# Data supplied
───
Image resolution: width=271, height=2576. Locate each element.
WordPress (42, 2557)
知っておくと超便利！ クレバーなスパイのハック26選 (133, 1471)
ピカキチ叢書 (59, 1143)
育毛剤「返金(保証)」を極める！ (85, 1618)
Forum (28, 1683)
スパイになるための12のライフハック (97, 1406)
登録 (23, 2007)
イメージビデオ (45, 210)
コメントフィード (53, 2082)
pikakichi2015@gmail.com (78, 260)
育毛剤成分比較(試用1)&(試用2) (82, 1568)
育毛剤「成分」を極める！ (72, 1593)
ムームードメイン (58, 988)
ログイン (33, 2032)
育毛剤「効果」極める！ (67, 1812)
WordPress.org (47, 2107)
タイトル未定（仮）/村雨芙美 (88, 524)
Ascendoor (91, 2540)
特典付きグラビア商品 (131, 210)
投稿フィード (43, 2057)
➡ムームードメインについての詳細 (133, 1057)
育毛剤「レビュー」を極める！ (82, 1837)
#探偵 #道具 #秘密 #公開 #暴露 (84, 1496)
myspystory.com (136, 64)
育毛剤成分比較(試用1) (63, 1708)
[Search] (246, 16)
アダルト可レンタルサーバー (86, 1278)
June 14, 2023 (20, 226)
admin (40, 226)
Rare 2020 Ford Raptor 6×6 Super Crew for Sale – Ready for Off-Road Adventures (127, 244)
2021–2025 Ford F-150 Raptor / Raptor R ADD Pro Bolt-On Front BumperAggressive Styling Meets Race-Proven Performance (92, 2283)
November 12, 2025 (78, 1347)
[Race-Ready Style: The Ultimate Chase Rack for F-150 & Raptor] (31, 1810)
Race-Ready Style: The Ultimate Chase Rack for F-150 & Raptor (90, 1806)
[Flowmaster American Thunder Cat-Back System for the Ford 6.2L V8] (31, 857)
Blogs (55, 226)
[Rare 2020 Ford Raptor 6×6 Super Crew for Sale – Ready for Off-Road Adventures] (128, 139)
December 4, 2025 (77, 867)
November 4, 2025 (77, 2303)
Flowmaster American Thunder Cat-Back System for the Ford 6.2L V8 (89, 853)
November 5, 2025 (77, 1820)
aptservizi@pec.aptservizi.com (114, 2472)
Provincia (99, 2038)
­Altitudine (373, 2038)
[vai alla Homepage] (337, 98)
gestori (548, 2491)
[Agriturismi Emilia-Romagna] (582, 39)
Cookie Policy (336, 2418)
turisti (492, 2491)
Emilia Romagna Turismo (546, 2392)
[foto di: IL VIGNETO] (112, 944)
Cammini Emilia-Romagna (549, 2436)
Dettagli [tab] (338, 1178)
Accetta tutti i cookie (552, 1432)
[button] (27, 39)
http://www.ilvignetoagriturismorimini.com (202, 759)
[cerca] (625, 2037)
───
# About this task
The answer must consist of every line from the data that contains the word "Super".

# Written answer
Rare 2020 Ford Raptor 6×6 Super Crew for Sale – Ready for Off-Road Adventures (127, 244)
[Rare 2020 Ford Raptor 6×6 Super Crew for Sale – Ready for Off-Road Adventures] (128, 139)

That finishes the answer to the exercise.